Overview of active connection bandwidth usage

Very new to OpenWRT combined with not being particularly bright. I am using OpenWRT on a Raspberry Pi 4B. I am using Wulfy's OpenWRT image and everything works very well. The one thing readily accessible on my old RT-AC68U that I can't seem to replicate on the new router is an overview page. The one on the Asus had a speed gauge at the top for upload and download currently in use for the WAN. Below that was a list of every client and how much each was currently uploading and downloading. You could even click on the individual client and it would break out what it was connected to and how much bandwidth each connection was using.

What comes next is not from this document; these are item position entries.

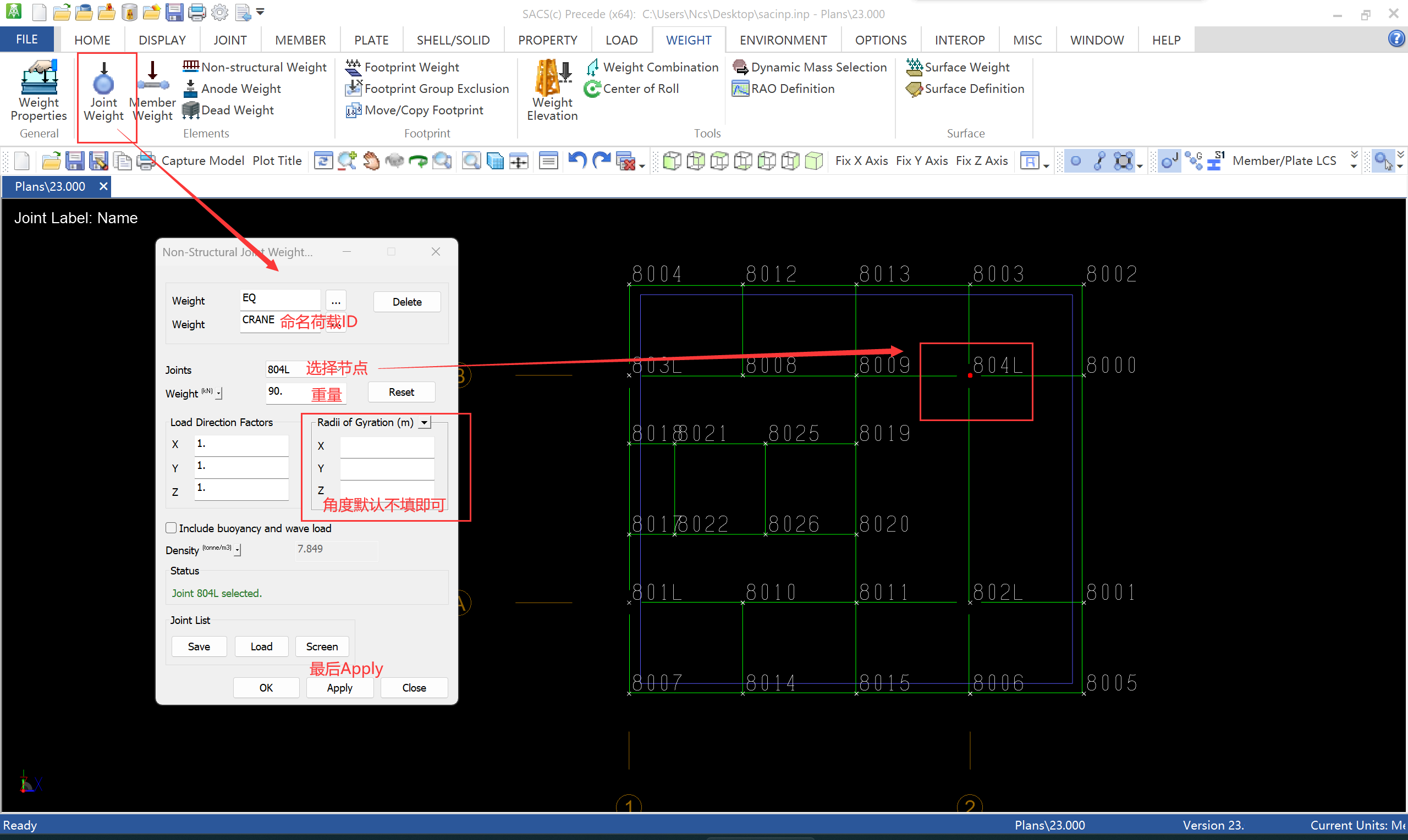Click the Undo arrow icon
This screenshot has width=1408, height=840.
(x=577, y=161)
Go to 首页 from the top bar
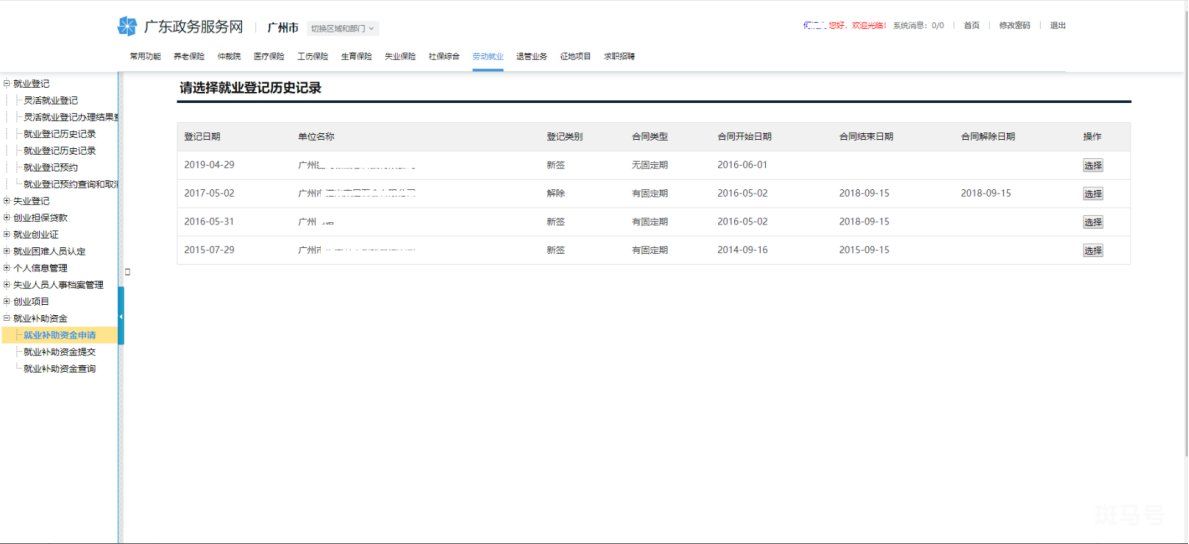The width and height of the screenshot is (1189, 544). tap(971, 25)
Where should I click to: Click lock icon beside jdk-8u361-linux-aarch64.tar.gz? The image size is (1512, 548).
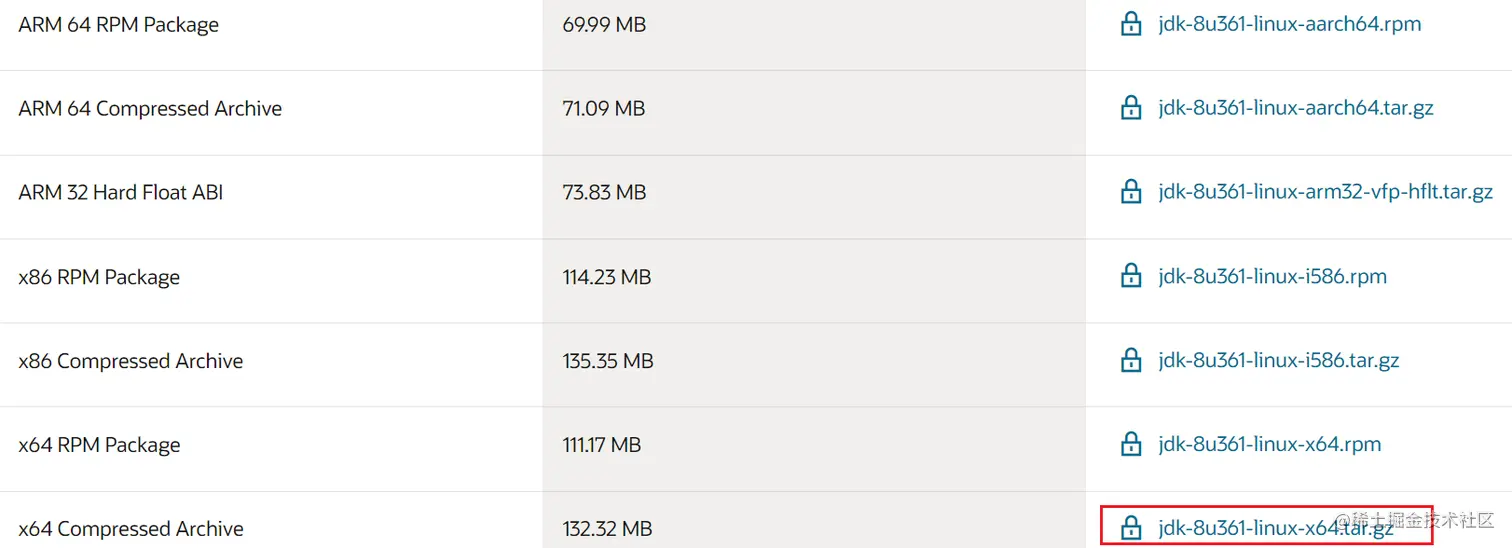pos(1131,108)
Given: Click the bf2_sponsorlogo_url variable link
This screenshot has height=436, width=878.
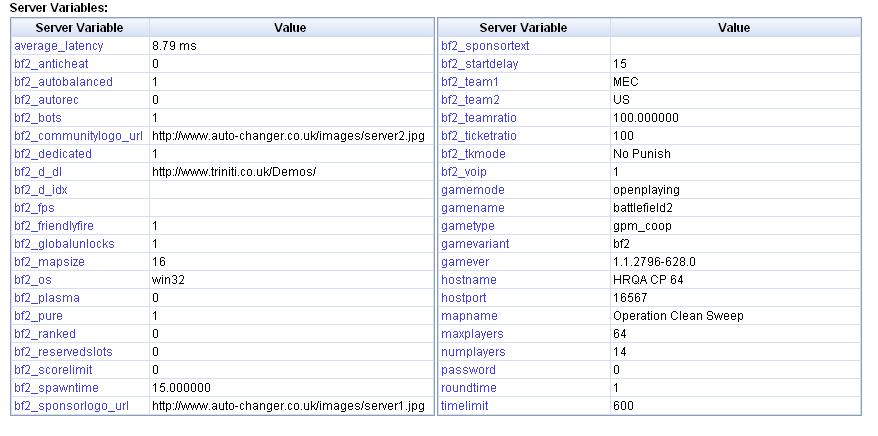Looking at the screenshot, I should tap(71, 406).
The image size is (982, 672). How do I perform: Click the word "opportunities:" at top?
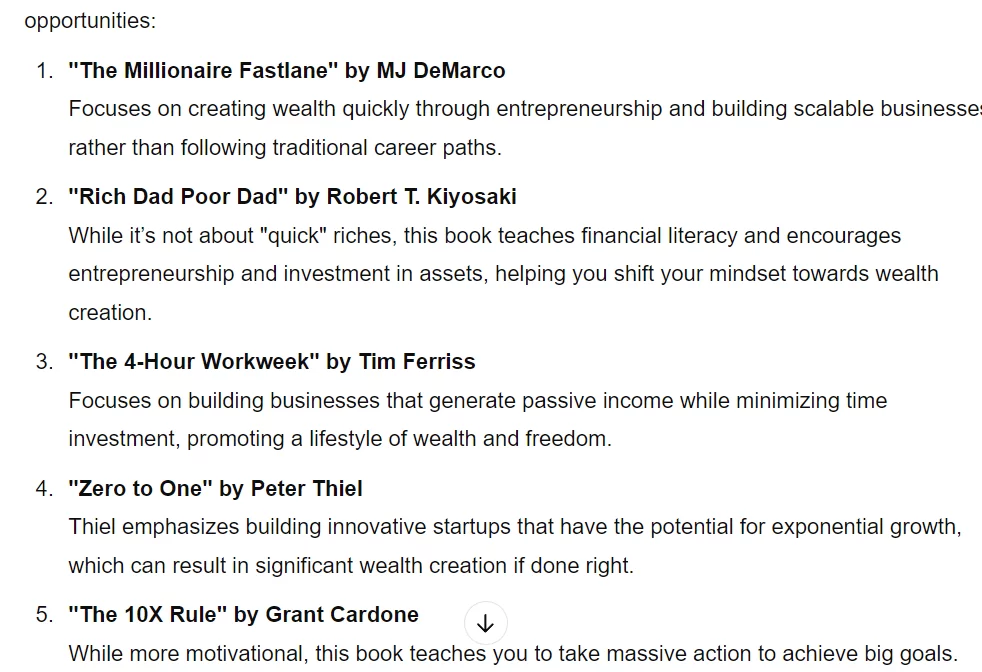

It was like a graphical display of iftop.

I can get this information from an SSH terminal using iftop and then pressing the "s" key which groups all traffic from each client together and sorts by who is downloading the most. This is great! Is there a luci app that has this exact information in it that refreshes every 3 or 5 seconds or something?

Also, I don't know how to enter names for devices so that they show up with a name instead of an IP address. Some seem to do this automatically while others don't.

There's Netlink Bandwidth Monitor, which collects statistics of sources and protocols. I think it's something like luci-app-nlbwmon.

Thank you for the reply. I do have nlbwmon. It was already included in the image I'm using. The problem is that it recording how much bandwidth each device used for a day. I'm looking for something that tells me how much bandwidth each client is using real time like iftop does in a terminal window. Perhaps I just don't have nlbwmon configured correctly.

Sorry I don't know of anything better. I'm interested too if there is. There's some article in the wiki about bandwidth monitoring, but as far as I remember all the other solutions are cli stuff.

EDIT: I just realized I don't actually care any more about what machine is consuming bandwidth, since SQM with CAKE is so good at equally sharing bandwidth each moment among all users. When few machines need bandwidth, they get it all. When lots of machines need it, then each gets an equal share. In addition, nlbwmon gives me the long term ( 1-30 d ) statistics of what machines consume the most in general, so I can take action if necessary.

I'm with you on this. I'm using SQM cake as well. However it would be nice to know who is burning up the internet connection. I don't have a lot of speed to divvy up and there are a couple dozen devices on my network. Some of them don't matter and can be turned off if they are being bandwidth pigs.

This is not a problem for someone with a couple hundred megabits of internet service but it is when you have 15 mbps QOS or not.